Exercise>
Give back the whole listing exactly as written, leaving out each picture.

Data shown section start

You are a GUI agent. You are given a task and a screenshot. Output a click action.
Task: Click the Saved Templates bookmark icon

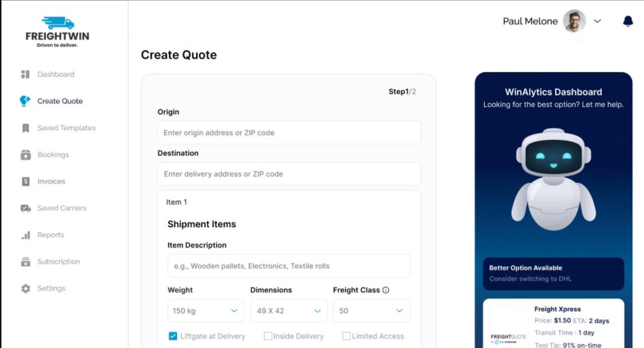pos(25,128)
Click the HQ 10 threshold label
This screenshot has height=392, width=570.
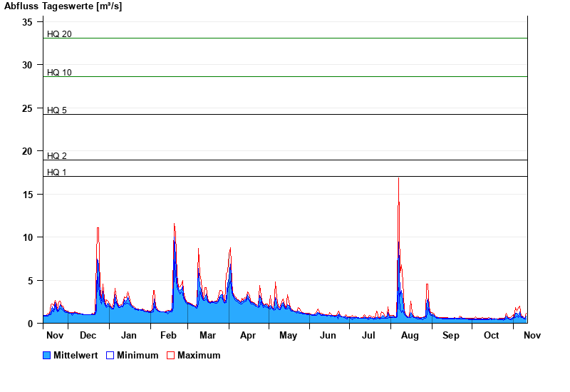59,72
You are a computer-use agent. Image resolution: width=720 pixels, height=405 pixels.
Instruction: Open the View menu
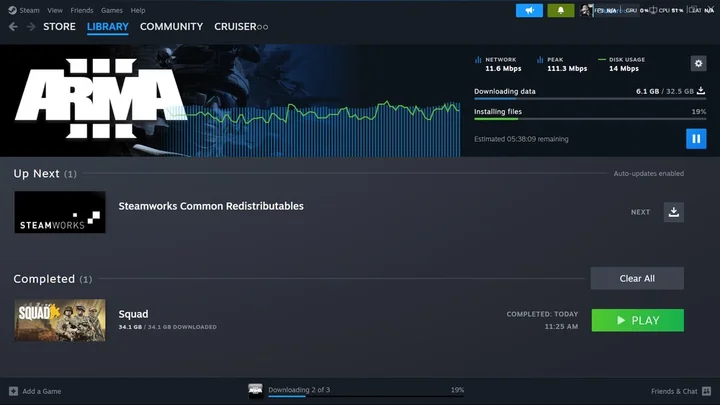[x=55, y=10]
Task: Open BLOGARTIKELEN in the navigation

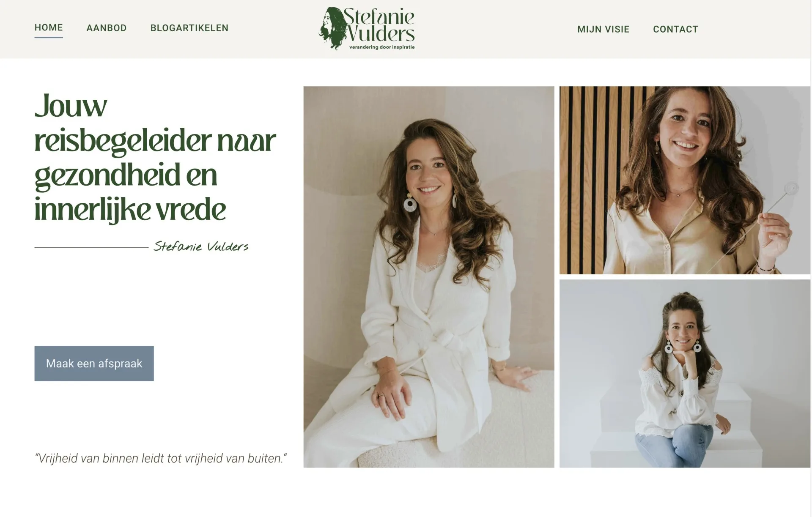Action: [189, 28]
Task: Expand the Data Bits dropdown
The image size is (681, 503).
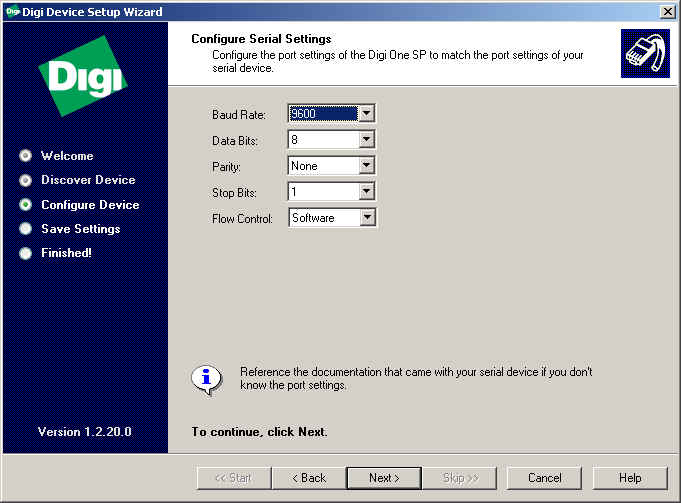Action: [x=366, y=140]
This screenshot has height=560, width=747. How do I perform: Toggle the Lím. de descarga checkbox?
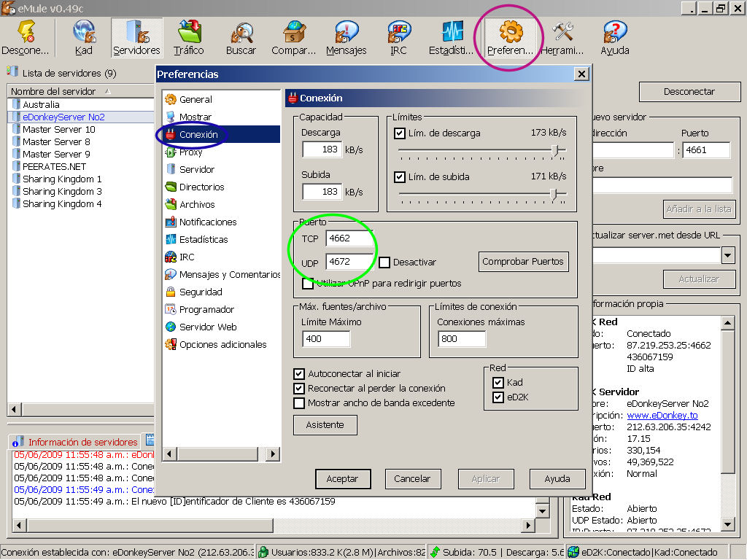400,133
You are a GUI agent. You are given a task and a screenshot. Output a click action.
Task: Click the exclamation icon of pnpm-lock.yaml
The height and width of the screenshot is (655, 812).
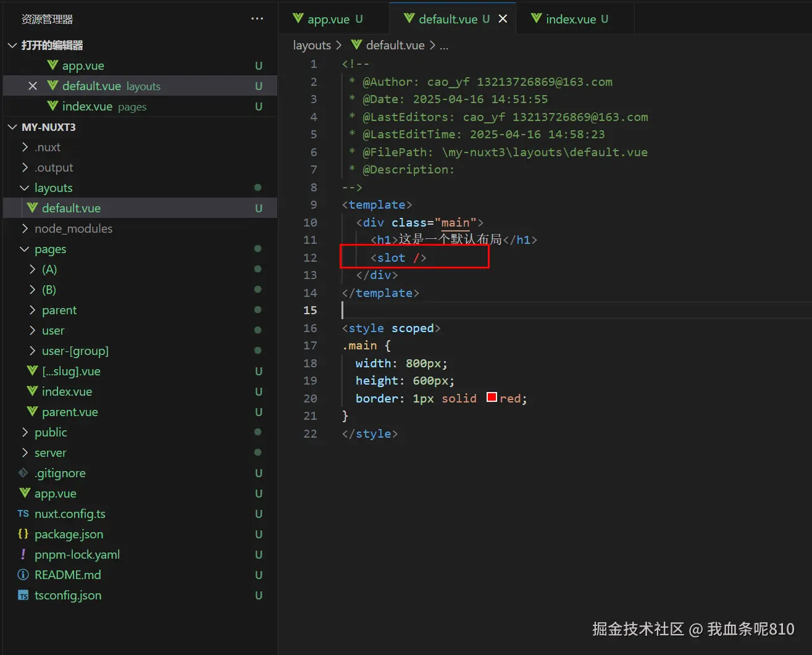(23, 554)
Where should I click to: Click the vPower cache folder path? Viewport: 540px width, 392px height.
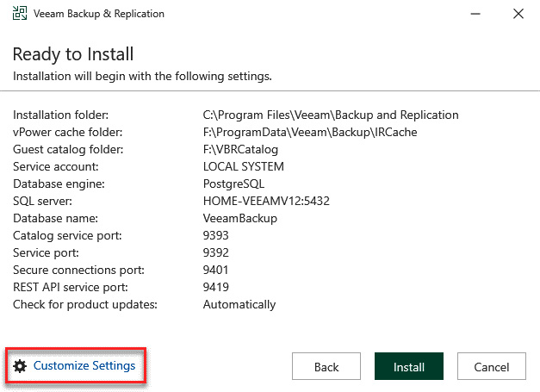[310, 132]
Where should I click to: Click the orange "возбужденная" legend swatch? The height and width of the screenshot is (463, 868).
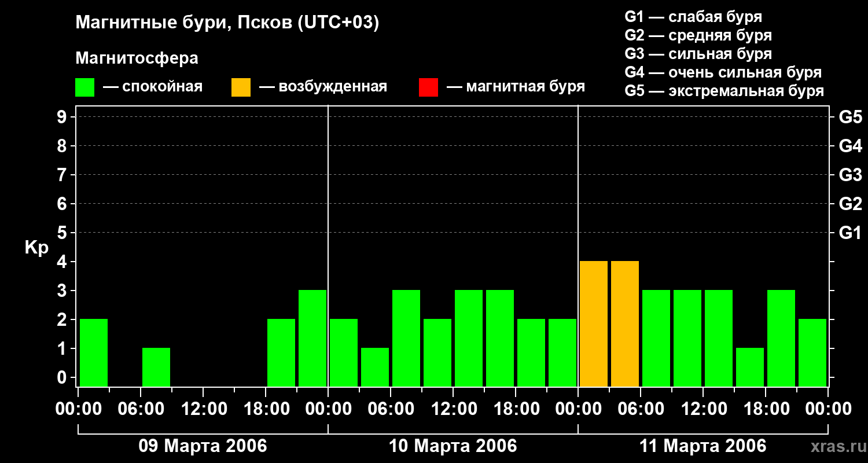241,87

Data shown section end

Solved exercise>
You are a GUI agent. You are given a task and a screenshot. Output a click action.
Task: Click the Saved Templates bookmark icon

pos(25,128)
Click the HQ 10 threshold label
This screenshot has height=392, width=570.
59,72
You are a computer-use agent. Image resolution: width=720 pixels, height=405 pixels.
Instruction: Open the View menu
[x=55, y=10]
Task: Open BLOGARTIKELEN in the navigation

Action: [189, 28]
Task: Expand the Data Bits dropdown
The image size is (681, 503).
Action: [x=366, y=140]
This screenshot has height=560, width=747. How do I perform: Toggle the Lím. de descarga checkbox?
400,133
You are a GUI agent. You are given a task and a screenshot. Output a click action.
Task: Click the exclamation icon of pnpm-lock.yaml
The height and width of the screenshot is (655, 812).
(23, 554)
Where should I click to: Click the vPower cache folder path? Viewport: 540px width, 392px height.
[310, 132]
Where should I click to: Click the orange "возбужденная" legend swatch? The height and width of the screenshot is (463, 868).
241,87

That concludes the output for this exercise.